Saved entries
++++++++++++++++++++
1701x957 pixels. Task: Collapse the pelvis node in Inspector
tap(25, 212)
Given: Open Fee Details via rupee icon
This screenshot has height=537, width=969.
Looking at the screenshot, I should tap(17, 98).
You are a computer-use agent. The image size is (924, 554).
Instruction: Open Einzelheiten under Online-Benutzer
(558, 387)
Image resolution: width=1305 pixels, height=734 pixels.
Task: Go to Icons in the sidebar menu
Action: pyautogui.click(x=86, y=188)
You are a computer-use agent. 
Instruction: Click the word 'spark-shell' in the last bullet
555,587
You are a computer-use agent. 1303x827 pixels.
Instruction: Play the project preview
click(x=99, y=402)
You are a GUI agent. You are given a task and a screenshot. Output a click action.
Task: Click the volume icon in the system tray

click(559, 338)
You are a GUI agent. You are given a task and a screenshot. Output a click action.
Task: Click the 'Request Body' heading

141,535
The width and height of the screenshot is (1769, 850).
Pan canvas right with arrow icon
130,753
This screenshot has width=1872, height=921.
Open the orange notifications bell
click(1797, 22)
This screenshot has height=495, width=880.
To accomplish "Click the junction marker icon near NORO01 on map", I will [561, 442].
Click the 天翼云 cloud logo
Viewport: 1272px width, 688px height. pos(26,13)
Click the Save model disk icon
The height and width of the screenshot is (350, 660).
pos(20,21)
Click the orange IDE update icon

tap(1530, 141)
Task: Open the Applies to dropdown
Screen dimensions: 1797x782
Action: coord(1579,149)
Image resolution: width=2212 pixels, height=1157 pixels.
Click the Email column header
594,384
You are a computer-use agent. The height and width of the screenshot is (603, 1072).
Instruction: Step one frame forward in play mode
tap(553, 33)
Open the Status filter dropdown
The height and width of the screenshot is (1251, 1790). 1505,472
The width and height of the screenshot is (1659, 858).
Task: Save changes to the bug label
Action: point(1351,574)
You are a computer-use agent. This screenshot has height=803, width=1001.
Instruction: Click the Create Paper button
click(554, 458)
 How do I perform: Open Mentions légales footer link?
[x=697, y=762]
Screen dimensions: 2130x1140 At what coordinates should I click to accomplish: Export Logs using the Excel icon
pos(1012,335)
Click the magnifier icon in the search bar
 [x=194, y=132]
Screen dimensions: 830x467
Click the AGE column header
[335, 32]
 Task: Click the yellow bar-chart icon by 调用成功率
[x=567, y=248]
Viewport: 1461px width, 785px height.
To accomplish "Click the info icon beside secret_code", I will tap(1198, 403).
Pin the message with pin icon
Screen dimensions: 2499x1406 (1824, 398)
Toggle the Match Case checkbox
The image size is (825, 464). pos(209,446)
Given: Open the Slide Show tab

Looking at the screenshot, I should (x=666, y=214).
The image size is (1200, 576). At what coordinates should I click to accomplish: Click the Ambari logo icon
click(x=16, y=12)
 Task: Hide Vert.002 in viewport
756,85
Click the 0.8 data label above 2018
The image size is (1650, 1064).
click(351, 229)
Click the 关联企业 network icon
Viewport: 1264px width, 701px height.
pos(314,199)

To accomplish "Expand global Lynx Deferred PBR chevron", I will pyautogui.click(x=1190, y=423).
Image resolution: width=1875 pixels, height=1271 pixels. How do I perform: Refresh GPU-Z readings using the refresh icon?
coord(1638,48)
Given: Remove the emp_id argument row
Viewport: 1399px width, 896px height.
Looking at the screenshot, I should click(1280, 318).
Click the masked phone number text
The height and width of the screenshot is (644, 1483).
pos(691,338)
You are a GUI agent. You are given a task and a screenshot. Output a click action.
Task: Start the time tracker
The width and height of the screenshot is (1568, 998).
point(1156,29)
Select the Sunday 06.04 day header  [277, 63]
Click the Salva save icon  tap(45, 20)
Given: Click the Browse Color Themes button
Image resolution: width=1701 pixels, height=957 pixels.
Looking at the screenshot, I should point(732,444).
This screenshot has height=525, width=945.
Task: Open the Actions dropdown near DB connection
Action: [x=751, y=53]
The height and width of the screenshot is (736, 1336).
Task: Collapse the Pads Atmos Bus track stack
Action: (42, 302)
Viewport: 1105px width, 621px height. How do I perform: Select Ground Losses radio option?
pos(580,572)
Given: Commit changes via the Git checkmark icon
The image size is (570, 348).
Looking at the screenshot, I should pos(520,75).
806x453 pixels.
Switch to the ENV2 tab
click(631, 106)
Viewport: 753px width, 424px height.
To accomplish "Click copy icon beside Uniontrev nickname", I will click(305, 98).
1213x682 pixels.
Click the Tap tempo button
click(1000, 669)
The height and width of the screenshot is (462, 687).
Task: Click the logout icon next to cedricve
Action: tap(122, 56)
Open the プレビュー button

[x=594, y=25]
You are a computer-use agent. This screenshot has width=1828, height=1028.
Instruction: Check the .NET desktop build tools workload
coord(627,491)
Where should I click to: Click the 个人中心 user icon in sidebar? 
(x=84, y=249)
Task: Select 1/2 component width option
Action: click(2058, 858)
++++++++++++++++++++
* Task *
The full set of entries should be transcribed exactly.

* Reply to the exercise *
1701x957 pixels. Task: Collapse the pelvis node in Inspector
tap(25, 212)
Given: Open Fee Details via rupee icon
This screenshot has height=537, width=969.
Looking at the screenshot, I should tap(17, 98).
You are a computer-use agent. The image size is (924, 554).
Instruction: Open Einzelheiten under Online-Benutzer
(558, 387)
Image resolution: width=1305 pixels, height=734 pixels.
Task: Go to Icons in the sidebar menu
Action: pyautogui.click(x=86, y=188)
You are a computer-use agent. 
Instruction: Click the word 'spark-shell' in the last bullet
555,587
You are a computer-use agent. 1303x827 pixels.
Instruction: Play the project preview
click(x=99, y=402)
You are a GUI agent. You are given a task and a screenshot. Output a click action.
Task: Click the volume icon in the system tray

click(559, 338)
You are a GUI agent. You are given a task and a screenshot. Output a click action.
Task: Click the 'Request Body' heading

141,535
The width and height of the screenshot is (1769, 850).
Pan canvas right with arrow icon
130,753
This screenshot has width=1872, height=921.
Open the orange notifications bell
click(1797, 22)
This screenshot has height=495, width=880.
To accomplish "Click the junction marker icon near NORO01 on map", I will [561, 442].
Click the 天翼云 cloud logo
Viewport: 1272px width, 688px height. pos(26,13)
Click the Save model disk icon
The height and width of the screenshot is (350, 660).
pos(20,21)
Click the orange IDE update icon

tap(1530, 141)
Task: Open the Applies to dropdown
Screen dimensions: 1797x782
Action: coord(1579,149)
Image resolution: width=2212 pixels, height=1157 pixels.
Click the Email column header
594,384
You are a computer-use agent. The height and width of the screenshot is (603, 1072).
Instruction: Step one frame forward in play mode
tap(553, 33)
Open the Status filter dropdown
The height and width of the screenshot is (1251, 1790). 1505,472
The width and height of the screenshot is (1659, 858).
Task: Save changes to the bug label
Action: point(1351,574)
You are a computer-use agent. This screenshot has height=803, width=1001.
Instruction: Click the Create Paper button
click(554, 458)
 How do I perform: Open Mentions légales footer link?
[x=697, y=762]
Screen dimensions: 2130x1140 At what coordinates should I click to accomplish: Export Logs using the Excel icon
pos(1012,335)
Click the magnifier icon in the search bar
 [x=194, y=132]
Screen dimensions: 830x467
Click the AGE column header
[335, 32]
 Task: Click the yellow bar-chart icon by 调用成功率
[x=567, y=248]
Viewport: 1461px width, 785px height.
To accomplish "Click the info icon beside secret_code", I will tap(1198, 403).
Pin the message with pin icon
Screen dimensions: 2499x1406 (1824, 398)
Toggle the Match Case checkbox
The image size is (825, 464). pos(209,446)
Given: Open the Slide Show tab

Looking at the screenshot, I should (x=666, y=214).
The image size is (1200, 576). At what coordinates should I click to accomplish: Click the Ambari logo icon
click(x=16, y=12)
 Task: Hide Vert.002 in viewport
756,85
Click the 0.8 data label above 2018
The image size is (1650, 1064).
click(351, 229)
Click the 关联企业 network icon
Viewport: 1264px width, 701px height.
pos(314,199)

To accomplish "Expand global Lynx Deferred PBR chevron", I will pyautogui.click(x=1190, y=423).
Image resolution: width=1875 pixels, height=1271 pixels. How do I perform: Refresh GPU-Z readings using the refresh icon?
coord(1638,48)
Given: Remove the emp_id argument row
Viewport: 1399px width, 896px height.
Looking at the screenshot, I should click(1280, 318).
Click the masked phone number text
The height and width of the screenshot is (644, 1483).
pos(691,338)
You are a GUI agent. You are given a task and a screenshot. Output a click action.
Task: Start the time tracker
The width and height of the screenshot is (1568, 998).
point(1156,29)
Select the Sunday 06.04 day header  [277, 63]
Click the Salva save icon  tap(45, 20)
Given: Click the Browse Color Themes button
Image resolution: width=1701 pixels, height=957 pixels.
Looking at the screenshot, I should point(732,444).
This screenshot has height=525, width=945.
Task: Open the Actions dropdown near DB connection
Action: [x=751, y=53]
The height and width of the screenshot is (736, 1336).
Task: Collapse the Pads Atmos Bus track stack
Action: (42, 302)
Viewport: 1105px width, 621px height. How do I perform: Select Ground Losses radio option?
pos(580,572)
Given: Commit changes via the Git checkmark icon
The image size is (570, 348).
Looking at the screenshot, I should pos(520,75).
806x453 pixels.
Switch to the ENV2 tab
click(631, 106)
Viewport: 753px width, 424px height.
To accomplish "Click copy icon beside Uniontrev nickname", I will click(305, 98).
1213x682 pixels.
Click the Tap tempo button
click(1000, 669)
The height and width of the screenshot is (462, 687).
Task: Click the logout icon next to cedricve
Action: tap(122, 56)
Open the プレビュー button

[x=594, y=25]
You are a computer-use agent. This screenshot has width=1828, height=1028.
Instruction: Check the .NET desktop build tools workload
coord(627,491)
Where should I click to: Click the 个人中心 user icon in sidebar? 
(x=84, y=249)
Task: Select 1/2 component width option
Action: click(2058, 858)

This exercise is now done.